Investment momentum is also building. Institutional investors are eyeing temperature-controlled logistics as a high-growth, defensive asset class. The intersection of healthcare reliability, urban consumption, and sustainability makes it particularly attractive, he added.
New-age warehouses rely on renewable energy, solar rooftops, and phase-change materials (PCMs) for efficient temperature control. These reduce operational costs and carbon footprint. Logistics, the backbone of pharma industry, is undergoing a profound transformation. What was once a linear, manufacturer-to-distributor supply chain is now being re-engineered into a multi-nodal, technology-driven network designed to keep medicines safe, compliant, and close to the end-consumer. At the centre of this shift, lies a critical enabler, the cold-chain-ready, in-city warehousing, he said.
Noting that pharma logistics is at an inflection point, Balani said that this is because vaccines, biologics, insulin, and other temperature-sensitive products now form a large share of the pharmaceutical basket, making end-to-end temperature control indispensable.
Nearly 60% of pharmaceuticals require some form of temperature-regulated storage. Even a brief ‘thermal excursion’, outside the recommended range can compromise efficacy. This operational challenge is amplified by the boom in e-pharmacy and home-based healthcare. Consumers now expect medicines to reach them within hours. While adhering to Good Distribution Practice (GDP) norms, the industry is moving from large, regional hubs to smaller, tech-enabled warehouses within or at the periphery of cities, Balani told Pharmabiz in an email.
This shift is visible in high-density markets like the Mumbai Metropolitan Region (MMR), where warehousing demand from e-pharmacies alone is projected to reach 2 million sq. ft. by FY28. Micro-markets like Thane have emerged as preferred destinations, recording almost 15% CAGR on the back of robust connectivity, proximity to consumers, and the availability of Grade-A industrial space, he said.

▸ Supplied material:
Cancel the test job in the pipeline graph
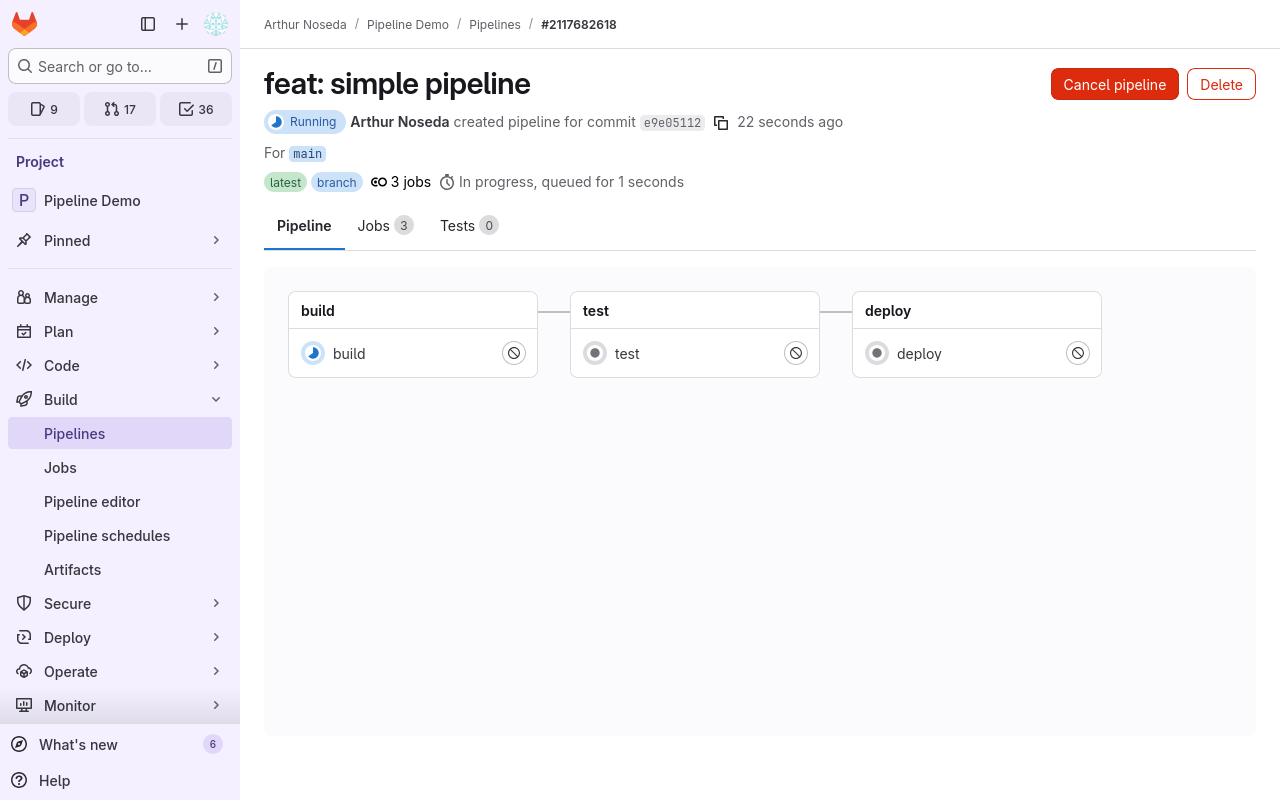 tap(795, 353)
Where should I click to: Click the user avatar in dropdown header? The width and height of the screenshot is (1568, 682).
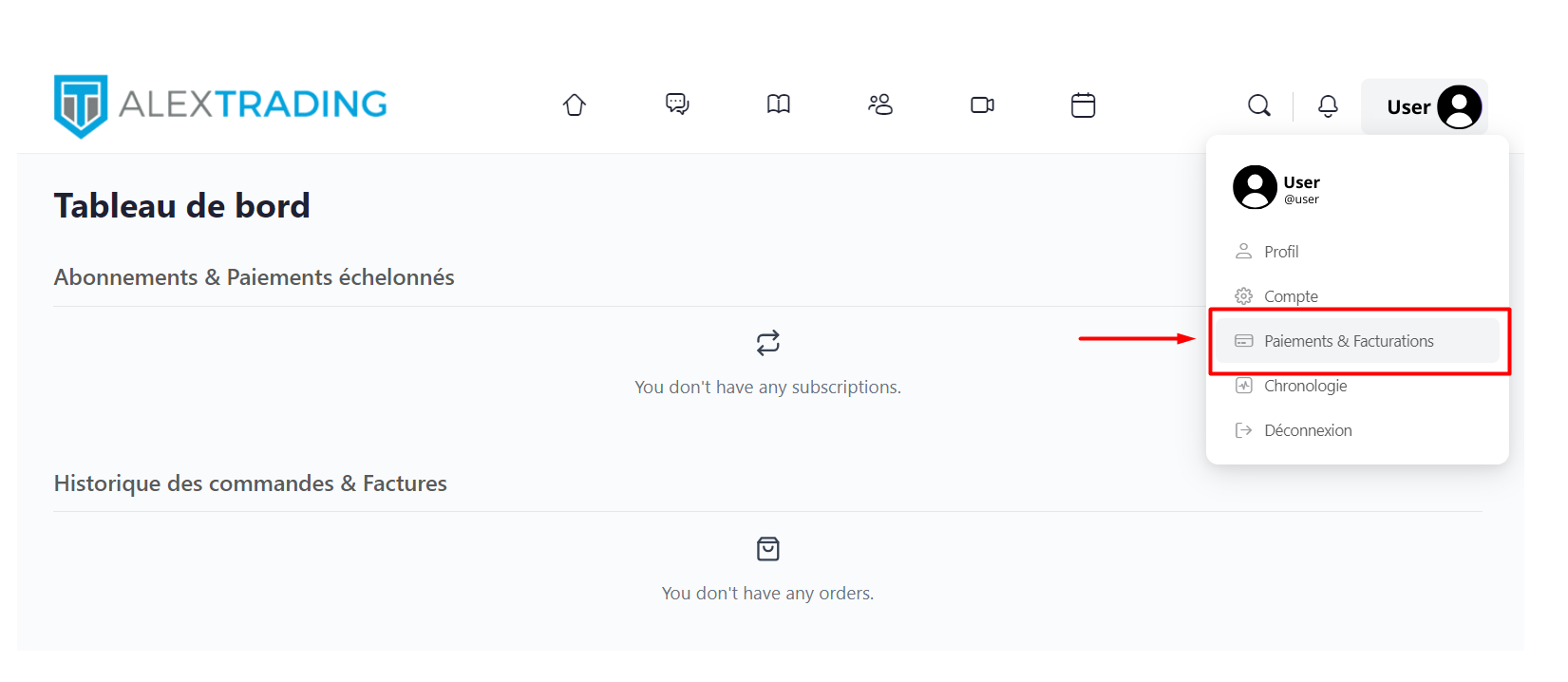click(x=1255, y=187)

▸ Task requirements: In the pharma cold-chain text, list everything that new-age warehouses are said to rely on for efficient temperature control. The material is not needed for the task.

▸ Answer section:
- Renewable energy
- Solar rooftops
- Phase-change materials (PCMs)